The Feb. 14 shooting at Marjory Stoneman Douglas High School in Parkland, Florida has shaken the nation in many ways. Once again, the long-standing divisive debate over gun control and the Second Amendment comes back into the spotlight. However, this time, things are different. Grieving survivors of the shooting have taken to the streets to protest, voiced their opinions on multiple traditional and social media platforms and demanded immediate legislative changes. Various walkouts and school shutdowns, not only in Florida but all over the country (Washington D.C., West Virginia, Connecticut, etc.) have led to discussions on not only gun control and gun laws, but also related issues such as mental illness and public school funding. These discussions are of unprecedented width and depth.

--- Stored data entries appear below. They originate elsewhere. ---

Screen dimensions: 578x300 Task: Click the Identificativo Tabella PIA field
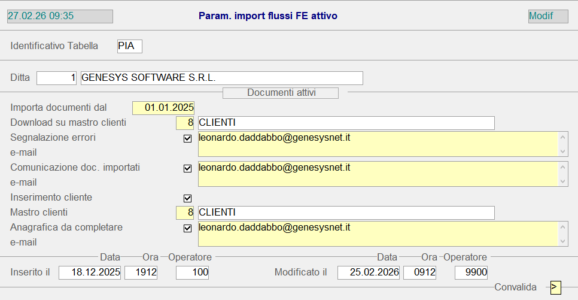point(129,46)
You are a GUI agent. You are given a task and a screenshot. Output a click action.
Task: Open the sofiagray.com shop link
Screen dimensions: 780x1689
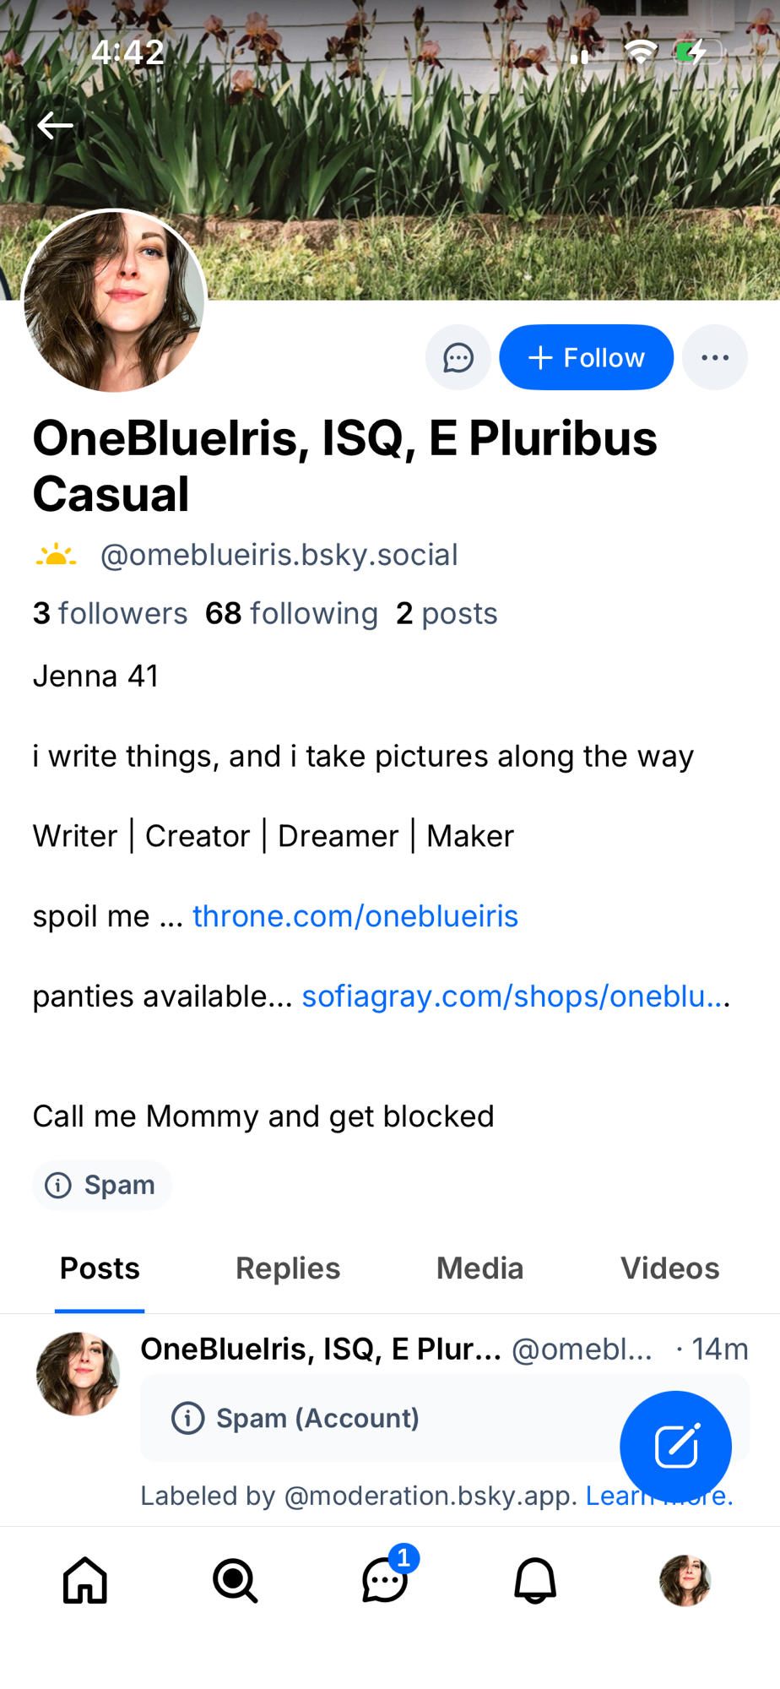click(x=515, y=997)
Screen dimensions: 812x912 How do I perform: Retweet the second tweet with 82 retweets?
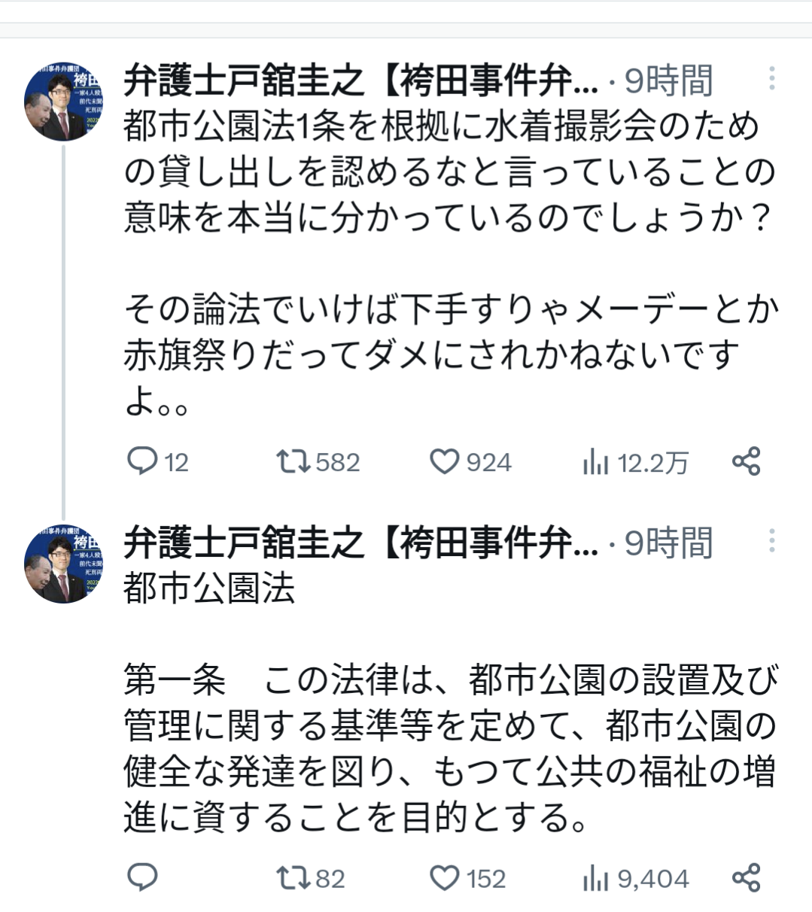[x=293, y=877]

Gun violence in the US has never been an isolated issue, especially when the US only accounts for less than 5% of the world’s population, but 31% of the world’s mass shootings. A large number of these shootings occur in supposedly secure educational spaces for adolescents and young adults, including high schools and colleges. Gun advocates have once again offered up solutions such as arming teaching staff with firearms or shifting the focus to mental health issues. However it has been made clear in the last two weeks post-Parkland-shooting that progress has been too slow. The lack of progress is due to an unwillingness to discuss and tighten gun control, which many have contributed to the long-standing connections many national and state-level legislators have with the National Rifle Association (NRA). As a result of the Parkland shooting, various corporations have taken the extra steps to sever ties and partnerships with the NRA; those who haven’t done so, such as FedEx, are in hot water with their customers and the public at large.
One of the more compelling developments after the shooting is that high school students are taking action to see actual changes nationwide. Many victims from Marjory Stoneman Douglas High School have taken to both social and traditional media platforms to speak out about their experiences and demand changes to be made. These students have been filling the void in activism about gun control that has been left by lawmakers and the adults that are more focused on arming teachers and mental illness.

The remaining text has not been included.